Russian news articles, translated for the Sunday Star- Times, report Luguev was suspected by police authorities to head a Dagestani gang before he departed Moscow permanently for Geneva in 1995.
The activities of the Russian's Tauranga-headquartered bank are a mystery, but have now sparked interest from authorities.
Lakia Bank director Sam Zormati told Sunday Star-Times from Paris the allegations against his business partner Luguez were smears spread by a business opponent from Russia.
Zormati said he was unaware of Jensen's bankruptcy and said the Tauranga formation agent had recently been demanding payments to 'renew the company'. He said Lakia would be distancing itself from Jensen immediately.
Zormati said Lakia was not yet operational and took anti-money- laundering compliance seriously. 'We are not a bank, we are a financial company - acting like a bank but we're not,' he said.
Zormati said the Reserve Bank had written to him this week - after Sunday Star-Times began making inquiries - requesting the removal of the word 'bank' from Lakia's advertising.
'I will do it immediately, and we will change,' he said.
Contacted last week Jensen was unwilling to answer questions about Lakia or his knowledge of Luguez. He said in blanket response to all questions: 'I haven't got any comment to make on anything.'
Jensen was bankrupted in May 2010 and Lakia was incorporated by him in September last year.
The company initially had fellow Tauranga energy healer Edward Harris as sole director and shareholder. Harris, said by neighbours to be travelling in South Africa, did not reply to messages left by the Sunday Star- Times.
According to the Companies Office, Harris's residential address is also used as the physical address for numerous offshore- controlled financial firms.
Jensen has filed all paperwork for Lakia, including change of ownership forms to give Luguev a majority stake and has continued to make administrative filings as late as March.
A spokesman for the Official Assignee said Jensen, and Lakia, were now in their sights.
The spokesman said Jensen was formally warned in November last year over his obligations not to manage a company or be self- employed without Official Assignee consent.

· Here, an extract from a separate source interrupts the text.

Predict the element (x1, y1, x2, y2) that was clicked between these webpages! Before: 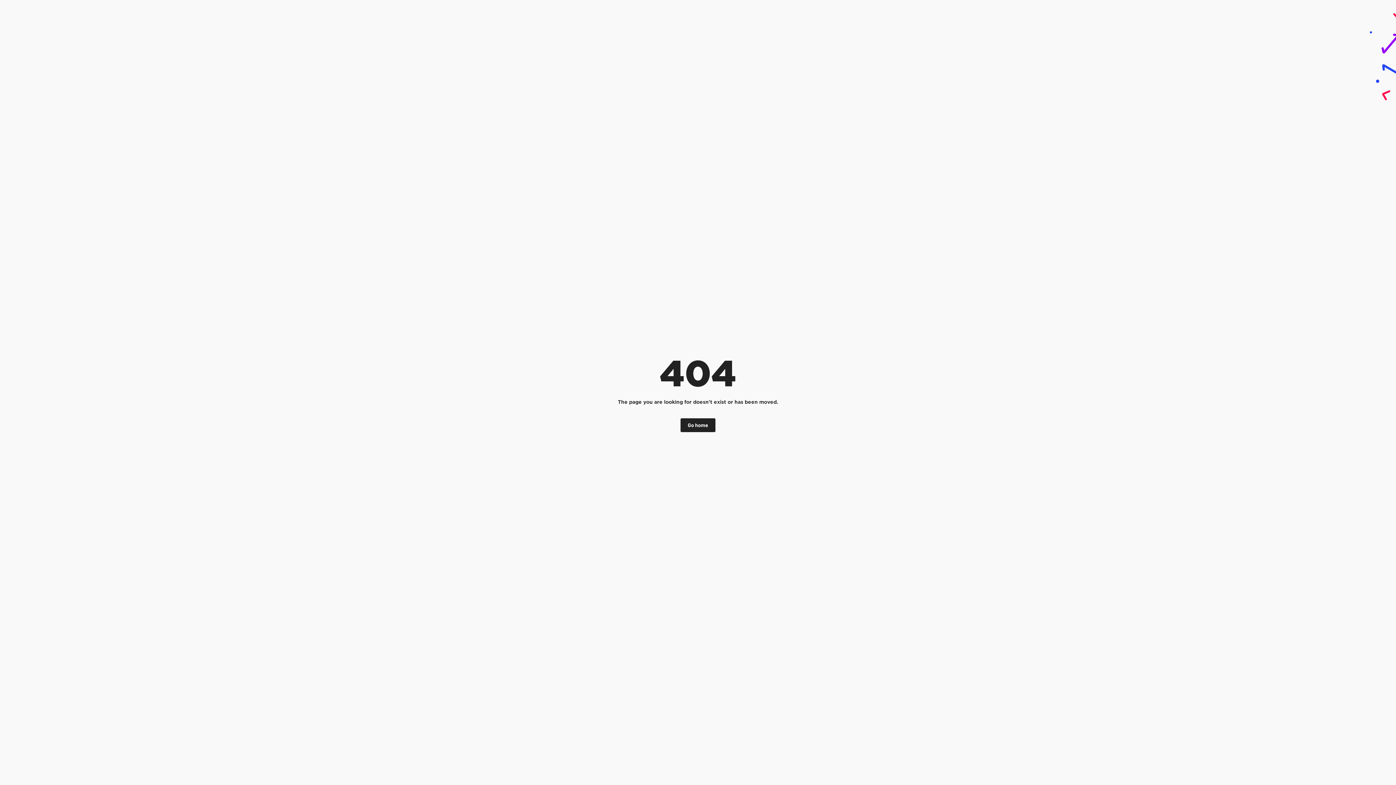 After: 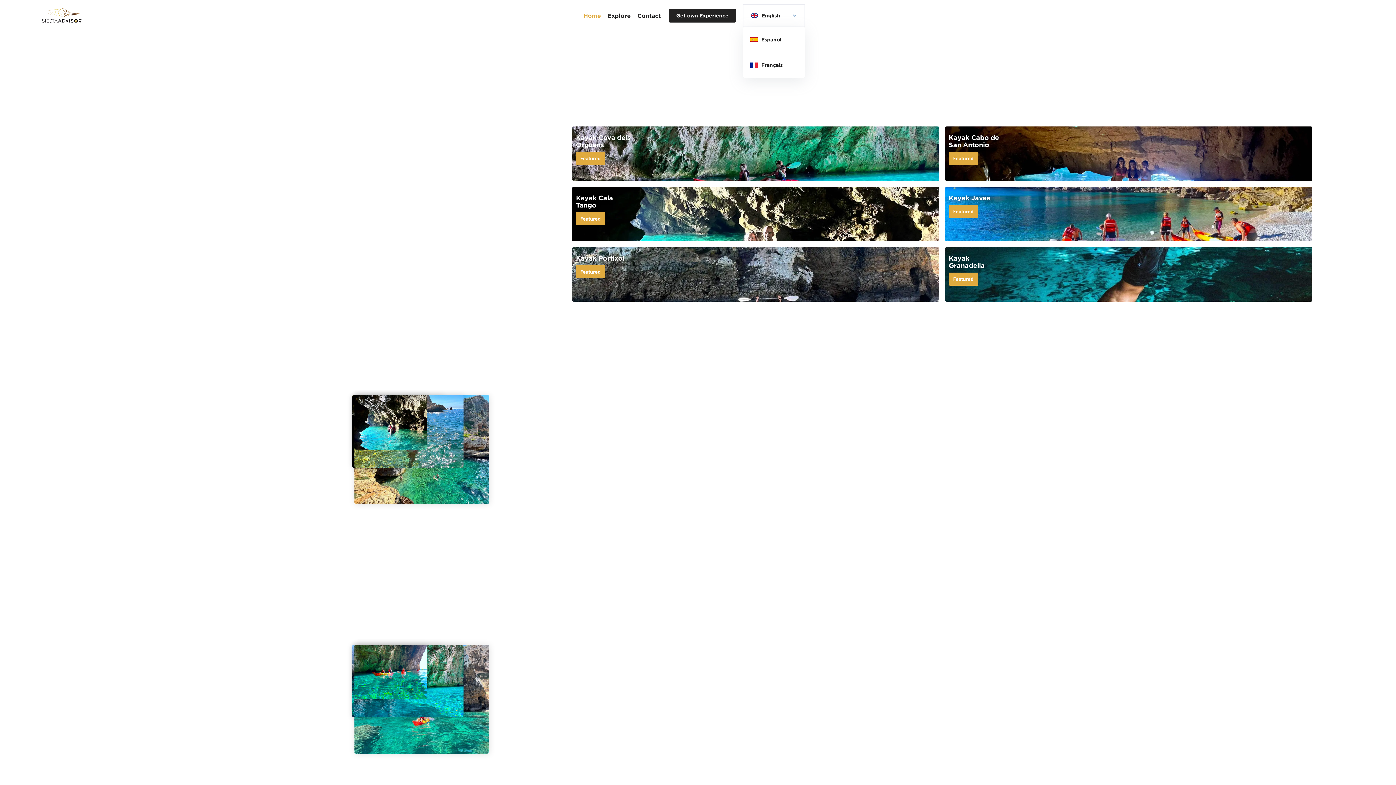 Action: label: Go home bbox: (680, 418, 715, 432)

Lakia Financial, and other companies maintained by Jensen would be probed further, the spokesman said.
'Those companies will be deregistered if evidence of genuine business activity in New Zealand is not provided.'
Further action against Lakia and Jensen is unlikely as a raft of regulations and rule changes tightening up company registrations and money- laundering reporting requirements will not come into force until next year.
Commerce Minister Craig Foss has belatedly introduced the Companies and Limited Partnerships Bill into Parliament for its first reading.
The bill will require all New Zealand-registered companies to have a New Zealand resident director or agent.
Presently Lakia has as its sole director the France-based Zormati, and its website praises New Zealand's lax regulation of offshore financial entities.
'New Zealand is unique in the sense that an international banking business can be established without excessive supervisory requirements,' Lakia said.
Phased regulation of the offshore financial sector, through the Anti-Money Laundering and Counter Financing of Terrorism Act, start to kick in from July next year when company formation agents such as Jensen, and New Zealand-registered entities such a Lakia, will face stronger regulation.
PricewaterhouseCoopers director Stephen Drain, an expert on fraud, said the widespread scope of the new regulations was the reason for the long lead-in.
'We are behind Australia by about three years, and of course the United States has had anti- money laundering legislation since the 1970s,' he said.
Drain pointed to the evolving scandal over HSBC - the bank is expecting to be fined US$700 million after it laundered money for Mexican drug cartels - as a reason why authorities need to be vigilant.
'HSBC is an example of what can happen when things go wrong. In the past people said 'It's not my concern.' At the very least it's a concern for our reputation.
"New Zealand has a reputation as a good, honest place for doing business - and we should all be concerned about our reputation,' he said.